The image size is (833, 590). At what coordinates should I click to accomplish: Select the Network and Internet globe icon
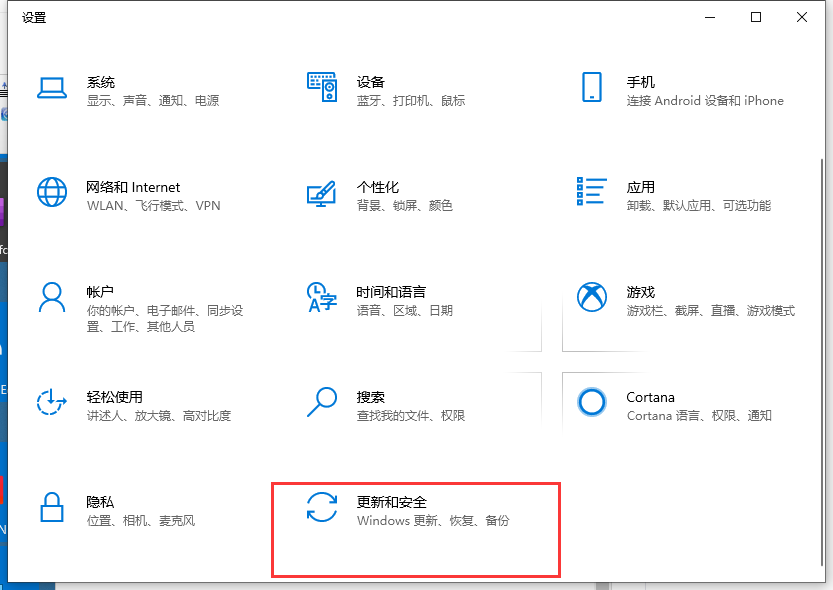(x=52, y=192)
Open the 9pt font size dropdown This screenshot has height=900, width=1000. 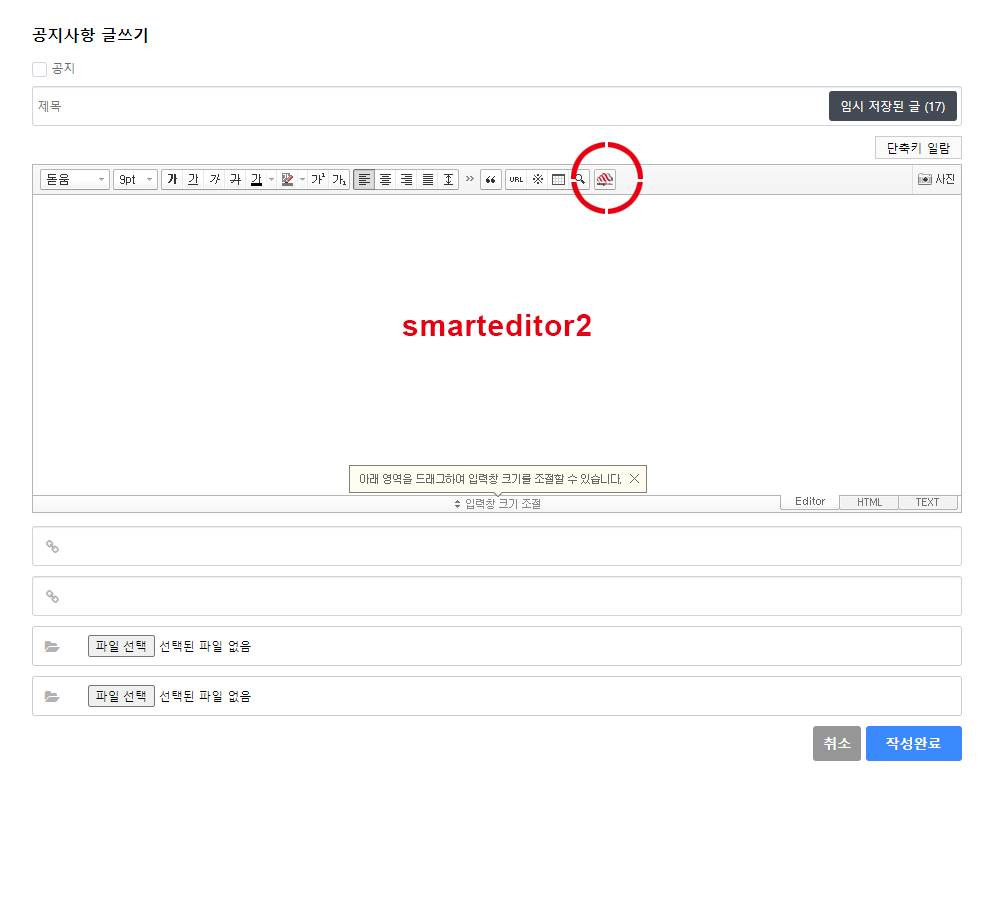tap(135, 180)
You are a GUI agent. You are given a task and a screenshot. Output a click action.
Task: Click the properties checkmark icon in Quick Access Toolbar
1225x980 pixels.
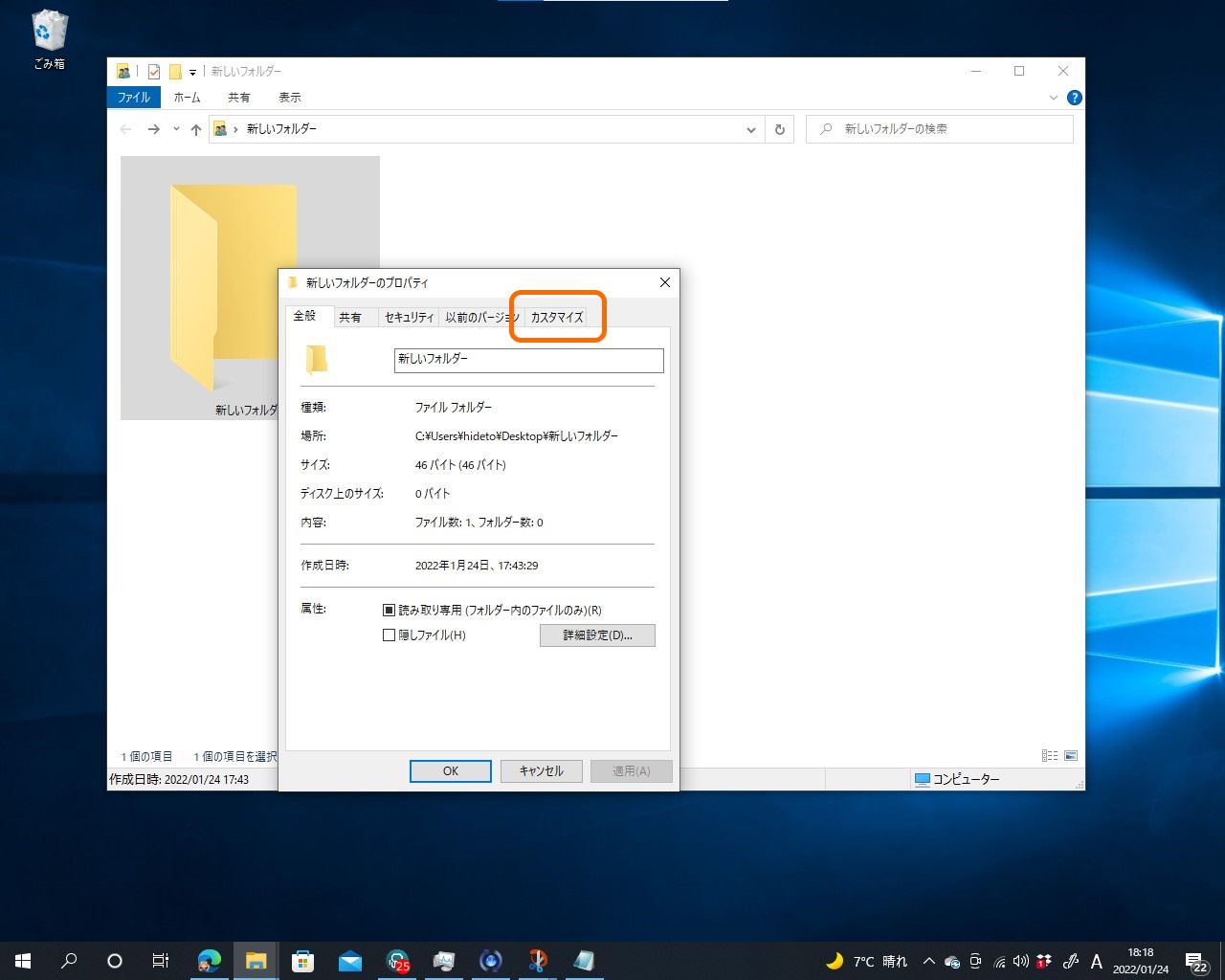tap(153, 71)
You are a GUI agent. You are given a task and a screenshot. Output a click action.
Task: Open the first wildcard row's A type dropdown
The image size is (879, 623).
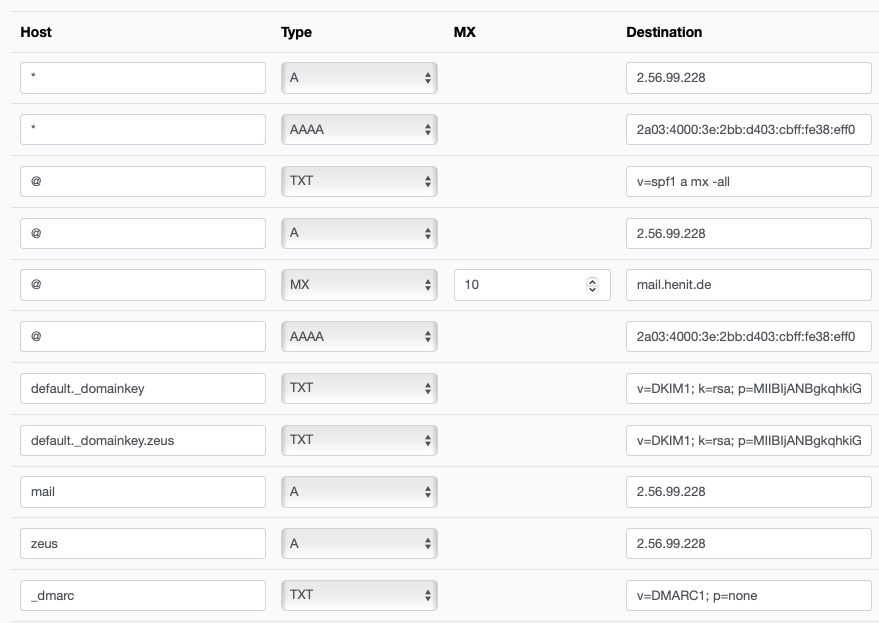[x=359, y=78]
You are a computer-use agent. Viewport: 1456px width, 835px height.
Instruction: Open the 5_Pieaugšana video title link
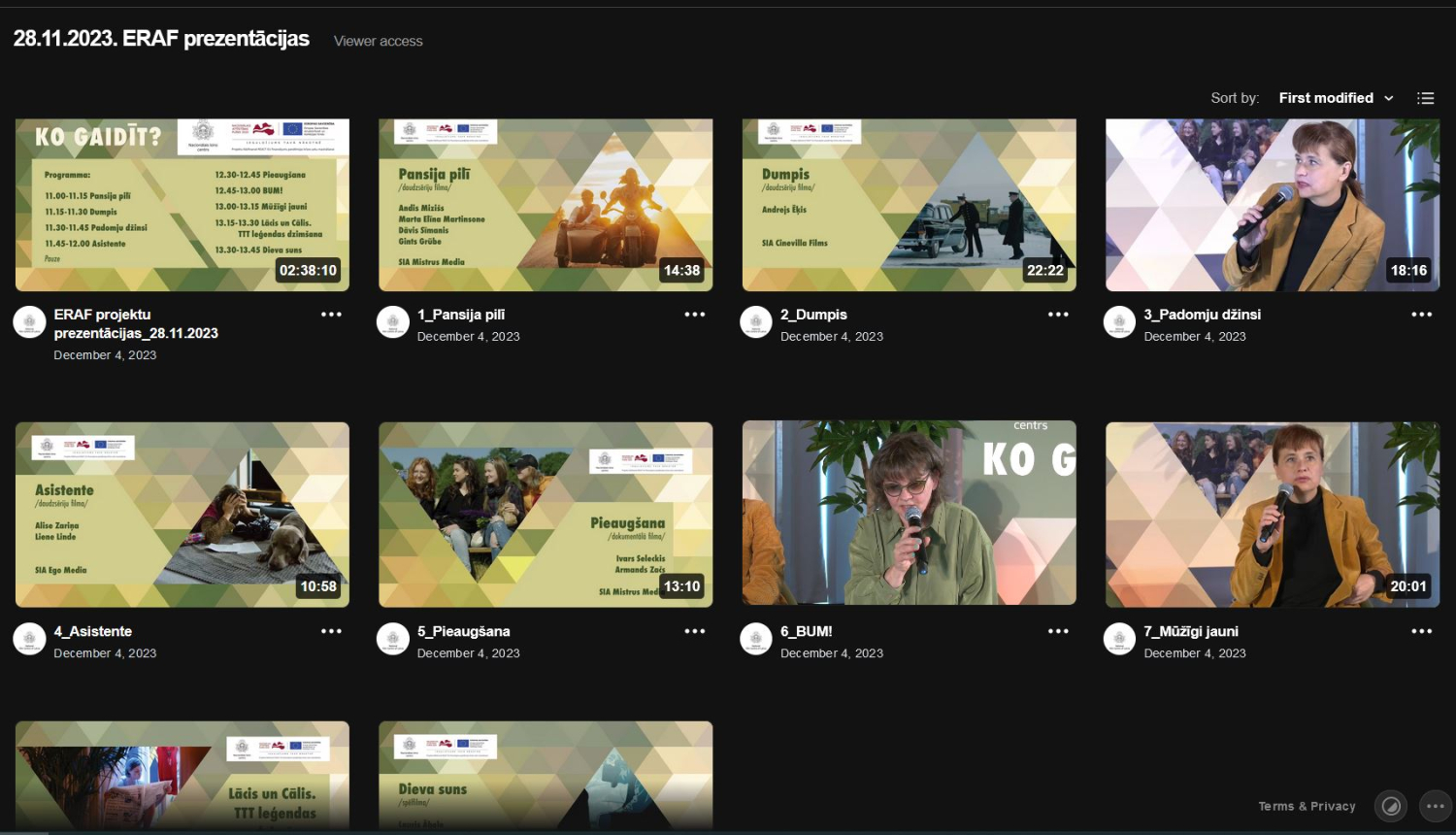pos(463,631)
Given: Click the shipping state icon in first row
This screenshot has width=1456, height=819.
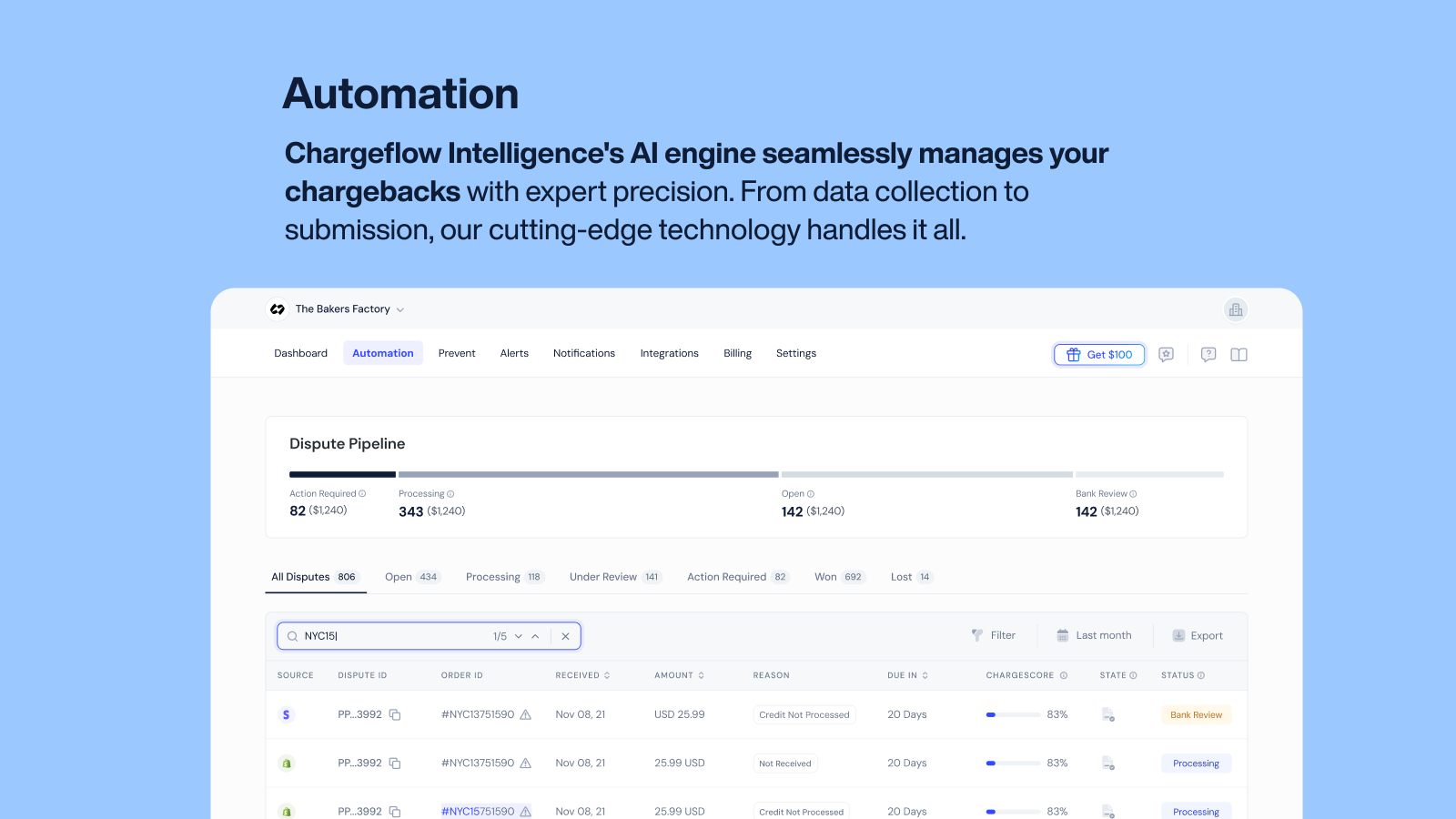Looking at the screenshot, I should [1107, 715].
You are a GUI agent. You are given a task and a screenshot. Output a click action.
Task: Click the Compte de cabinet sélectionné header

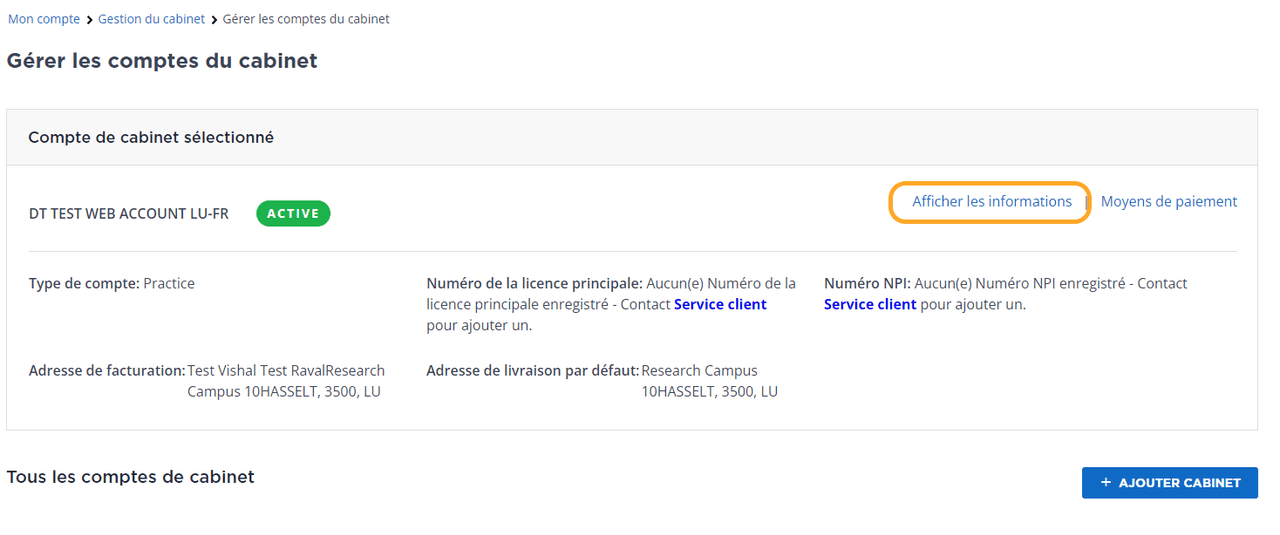[151, 138]
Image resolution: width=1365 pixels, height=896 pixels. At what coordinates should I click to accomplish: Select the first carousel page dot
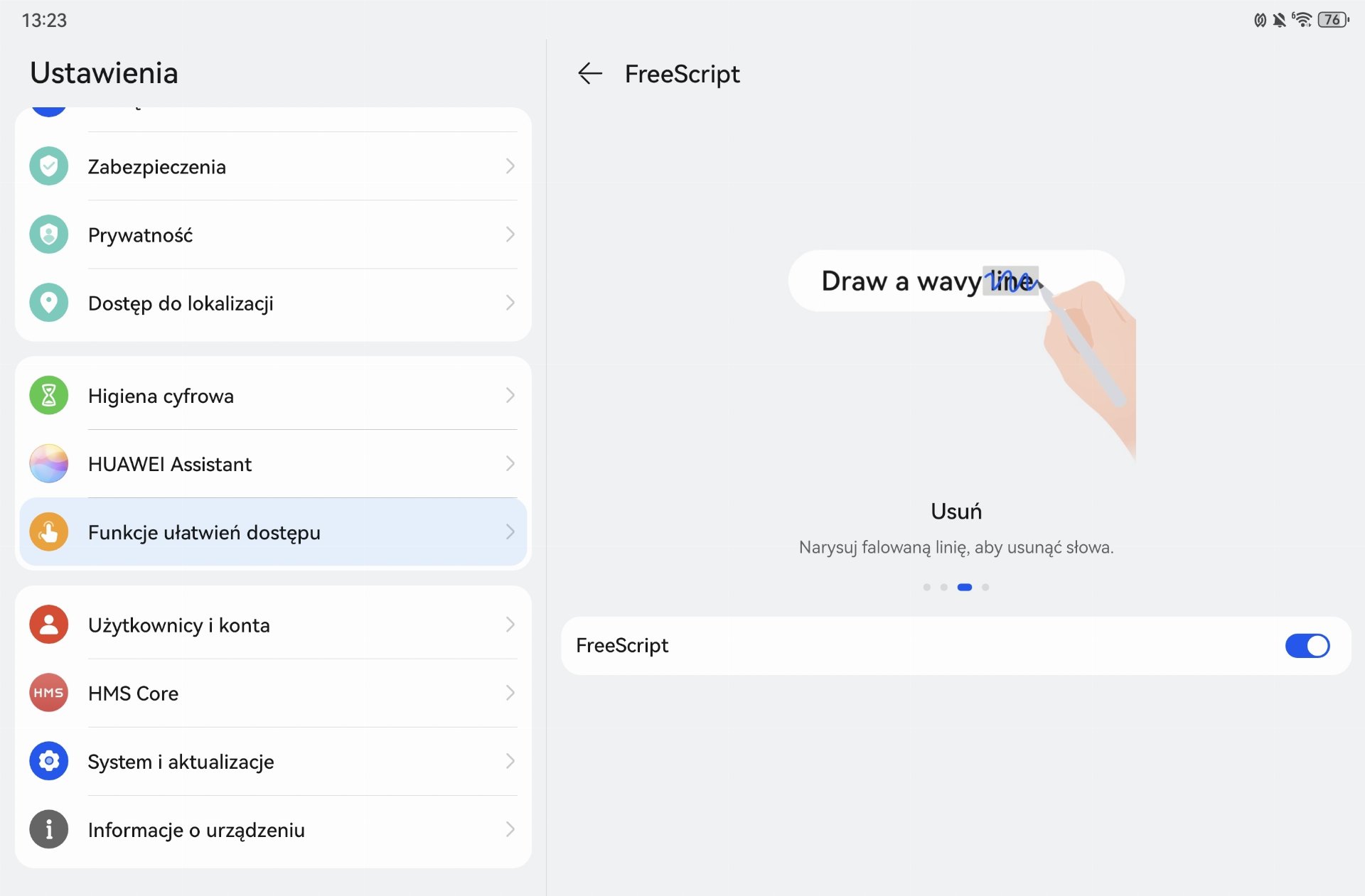(x=926, y=587)
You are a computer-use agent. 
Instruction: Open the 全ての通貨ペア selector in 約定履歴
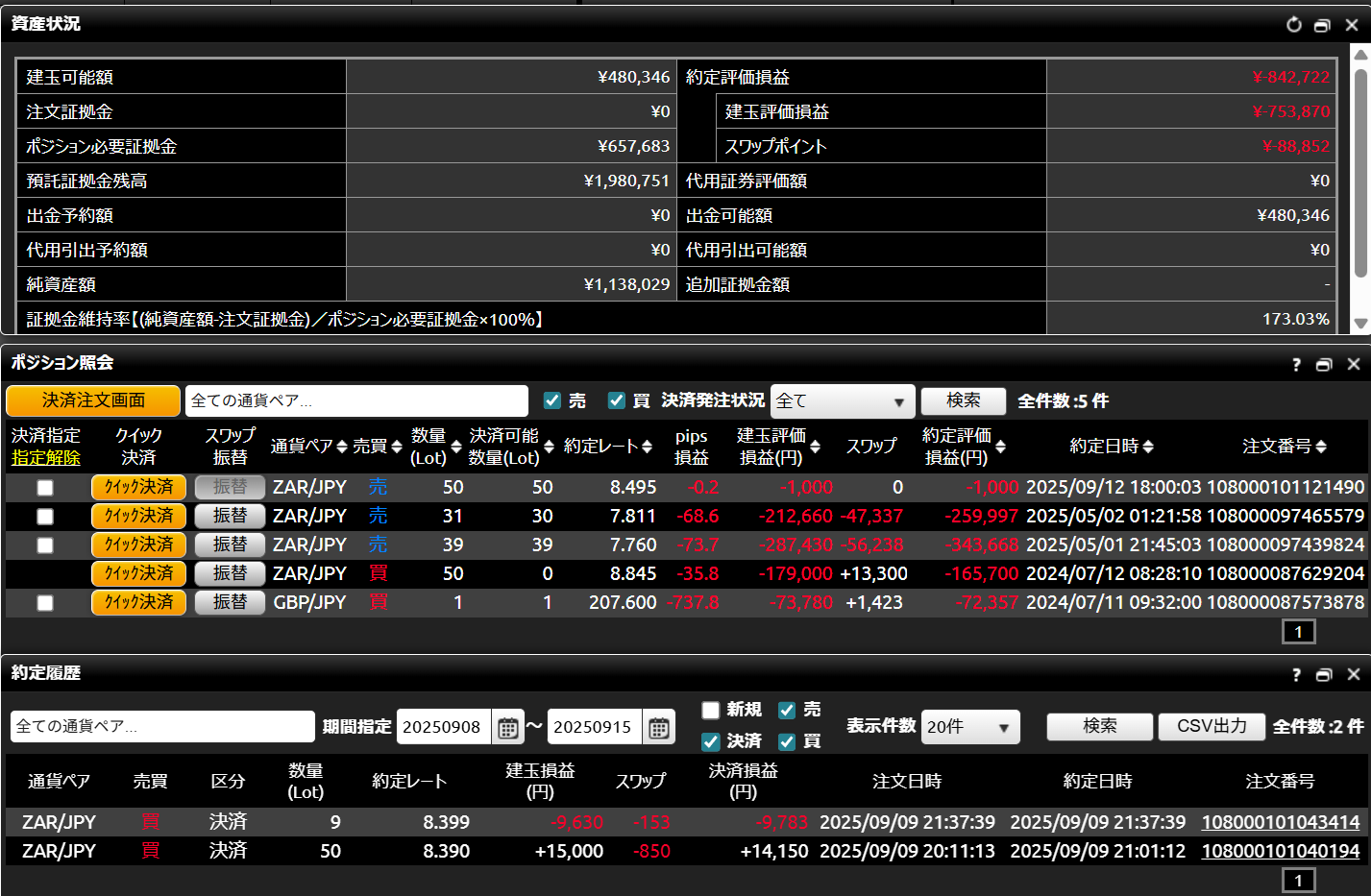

* **WHAT IS REQUIRED**
Show each line from the items above that contains the word "pixels", copied in full.

* **RESULT OF THE TASK**
1225x980 pixels.
Image resolution: width=1365 pixels, height=896 pixels. At what coordinates should I click to accomplish: Select the first carousel page dot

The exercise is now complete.